LDBC: Making Semantic Publishing Execution Rules

LDBC SPB (Semantic Publishing Benchmark) is based on the BBC Linked Data use case. Thus the data modeling and transaction mix reflect the BBC's actual utilization of RDF. But a benchmark is not only a condensation of current best practice. The BBC Linked Data is deployed on Ontotext GraphDB (formerly known as OWLIM).

So, in SPB we wanted to address substantially more complex queries than the lookups than the BBC linked data deployment primarily serves. Diverse dataset summaries, timelines, and faceted search qualified by keywords and/or geography, are examples of online user experience that SPB needs to cover.

SPB is not an analytical workload, per se, but we still find that the queries fall broadly in two categories:

Some queries are centered on a particular search or entity. The data touched by the query size does not grow at the same rate as the dataset.
Some queries cover whole cross sections of the dataset, e.g., find the most popular tags across the whole database.

These different classes of questions need to be separated in a metric, otherwise the short lookup dominates at small scales, and the large query at large scales.

Another guiding factor of SPB was the BBC's and others' express wish to cover operational aspects such as online backups, replication, and fail-over in a benchmark. True, most online installations have to deal with these, yet these things are as good as absent from present benchmark practice. We will look at these aspects in a different article; for now, I will just discuss the matter of workload mix and metric.

Normally, the lookup and analytics workloads are divided into different benchmarks. Here, we will try something different. There are three things the benchmark does:

Updates - These sometimes insert a graph, sometimes delete and re-insert the same graph, sometimes just delete a graph. These are logarithmic to data size.
Short queries - These are lookups that most often touch on recent data and can drive page impressions. These are roughly logarithmic to data scale.
Analytics - These cover a large fraction of the dataset and are roughly linear to data size.

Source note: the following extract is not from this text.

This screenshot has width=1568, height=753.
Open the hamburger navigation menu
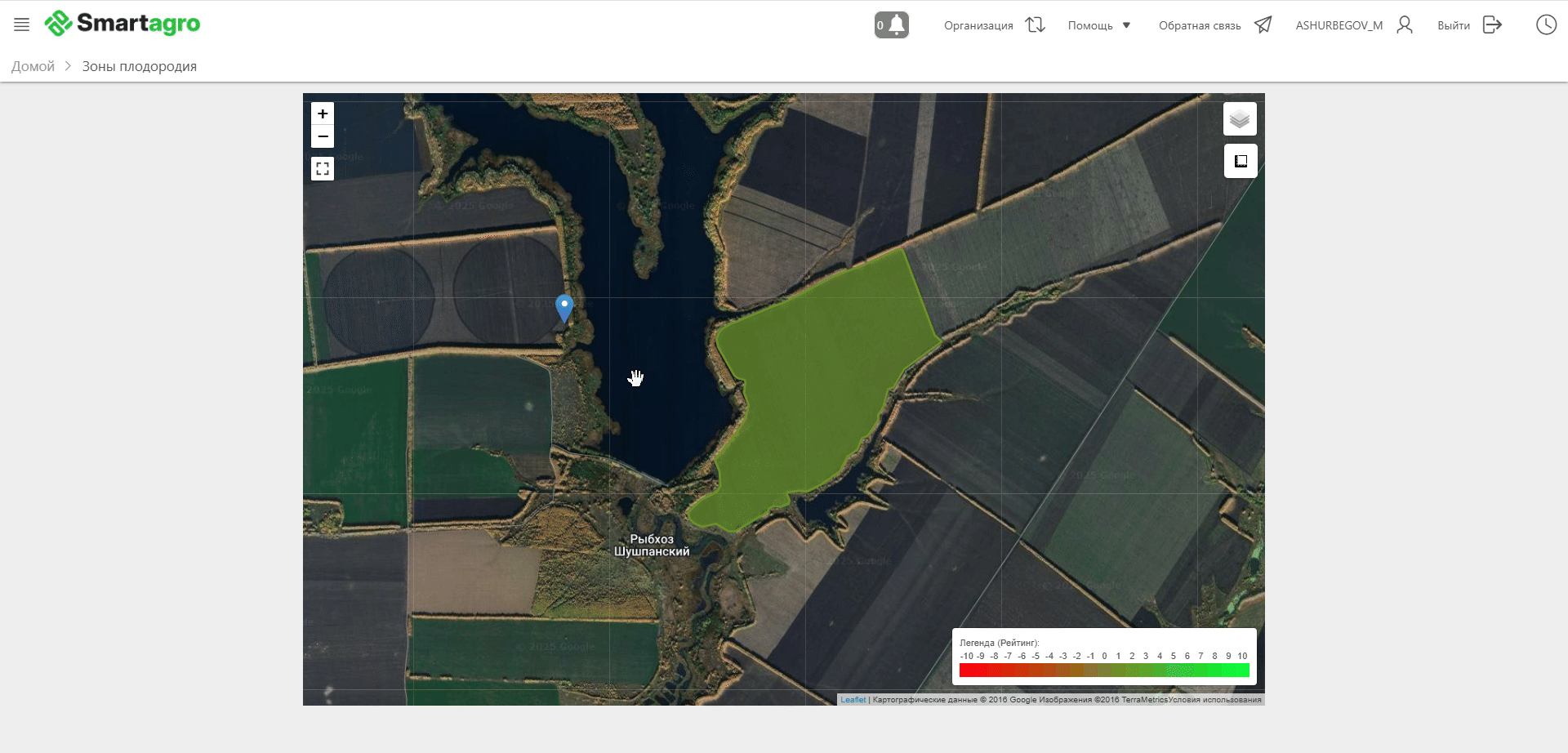(22, 25)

A test sponsor can decide on the query mix within certain bounds. A qualifying run must sustain a minimum, scale-dependent update throughput and must execute a scale-dependent number of analytical query mixes, or run for a scale-dependent duration. The minimum update rate, the minimum number of analytics mixes and the minimum duration all grow logarithmically to data size.

Within these limits, the test sponsor can decide how to mix the workloads. Publishing several results emphasizing different aspects is also possible. A given system may be especially good at one aspect, leading the test sponsor to accentuate this.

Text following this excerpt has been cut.